I'm having a hard time believing that I cannot release the port without a reboot.
Here are some diagnostics that I ran so far (I ran all of these with and without sudo):
Find the process using port 8008 with lsof:
$ lsof -i -n -P | grep UDP | grep 8008 But surprisingly doesn't return any results.
However, I had more luck with netstat:
$ netstat -tulnvp udp | grep 8008 udp4 0 0 *.8008 *.* 196724 9216 47205 0 So, the port is indeed bound, and the culprit is pid 47205, however:
$ ps aux | grep 47205 Doesn't return anything. The same thing for PIDs 47206 and 47207 (most certainly the PIDs assigned to the children). I also tried other variations of the grep (program name, path, etc).
I also looked for any process reporting 47205 as its parent:
$ ps -axo pid,ppid,command | grep 47205 So the children processes are also clearly dead.
Not being able to kill anything, I tried to SIGHUP launchd in the hope that it might remove any zombie child processes:
$ sudo kill HUP 1 $ sudo kill -s HUP 1 But alas, netstat still shows the port bound.
Lastly, I tried to restart the loopback interface:
$ sudo ifconfig lo down $ sudo ifconfig lo up But again, to no effect.
I have waited several hours since the program last ran, so I'm pretty sure any timeout would have happened by now, but the port just won't get released.
Any ideas on how to force release the port without a reboot?
Edit:
You can find out what is running on a specific port by running the command lsof -i with the port number, :<PortNumber> .

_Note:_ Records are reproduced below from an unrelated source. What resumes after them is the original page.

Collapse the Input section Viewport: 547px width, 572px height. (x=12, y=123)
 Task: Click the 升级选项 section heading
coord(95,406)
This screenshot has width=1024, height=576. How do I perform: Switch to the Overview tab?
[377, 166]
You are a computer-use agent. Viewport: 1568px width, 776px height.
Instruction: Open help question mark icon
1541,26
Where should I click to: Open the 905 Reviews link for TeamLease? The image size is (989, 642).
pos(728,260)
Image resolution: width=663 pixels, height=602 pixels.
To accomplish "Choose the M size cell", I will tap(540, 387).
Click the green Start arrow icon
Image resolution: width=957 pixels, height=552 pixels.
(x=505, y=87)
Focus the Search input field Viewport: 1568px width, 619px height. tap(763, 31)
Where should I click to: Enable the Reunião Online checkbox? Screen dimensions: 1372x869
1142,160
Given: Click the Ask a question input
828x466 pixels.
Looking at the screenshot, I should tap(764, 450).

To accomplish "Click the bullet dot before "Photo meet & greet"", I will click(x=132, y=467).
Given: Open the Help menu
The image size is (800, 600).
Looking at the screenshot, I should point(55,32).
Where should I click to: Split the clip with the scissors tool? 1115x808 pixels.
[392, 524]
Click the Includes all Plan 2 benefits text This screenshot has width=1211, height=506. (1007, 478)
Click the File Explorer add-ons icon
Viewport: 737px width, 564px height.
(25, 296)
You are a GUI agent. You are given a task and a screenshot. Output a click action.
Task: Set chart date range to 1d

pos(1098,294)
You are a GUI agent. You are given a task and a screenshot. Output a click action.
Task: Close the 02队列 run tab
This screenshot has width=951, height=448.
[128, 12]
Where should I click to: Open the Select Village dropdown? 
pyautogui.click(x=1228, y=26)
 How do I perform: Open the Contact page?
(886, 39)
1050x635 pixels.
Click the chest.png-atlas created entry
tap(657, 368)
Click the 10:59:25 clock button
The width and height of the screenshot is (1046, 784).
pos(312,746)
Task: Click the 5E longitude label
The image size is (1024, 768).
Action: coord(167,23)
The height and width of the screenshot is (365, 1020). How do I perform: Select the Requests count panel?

In your code, after you create the socket, but before the bind call, invoke the following:
int val = 1; setsockopt(sock, SOL_SOCKET, SO_REUSEADDR, &val, sizeof(val)); Then call bind. The above will allow the socket bind to succeed even if the port is in use.
Two processes, attempting a recvfrom on the same port, will result in one of the processes receiving the packet, but not the other. And it's not deterministic which one will. So make sure you don't actually have two processes legitimately running and sharing the port.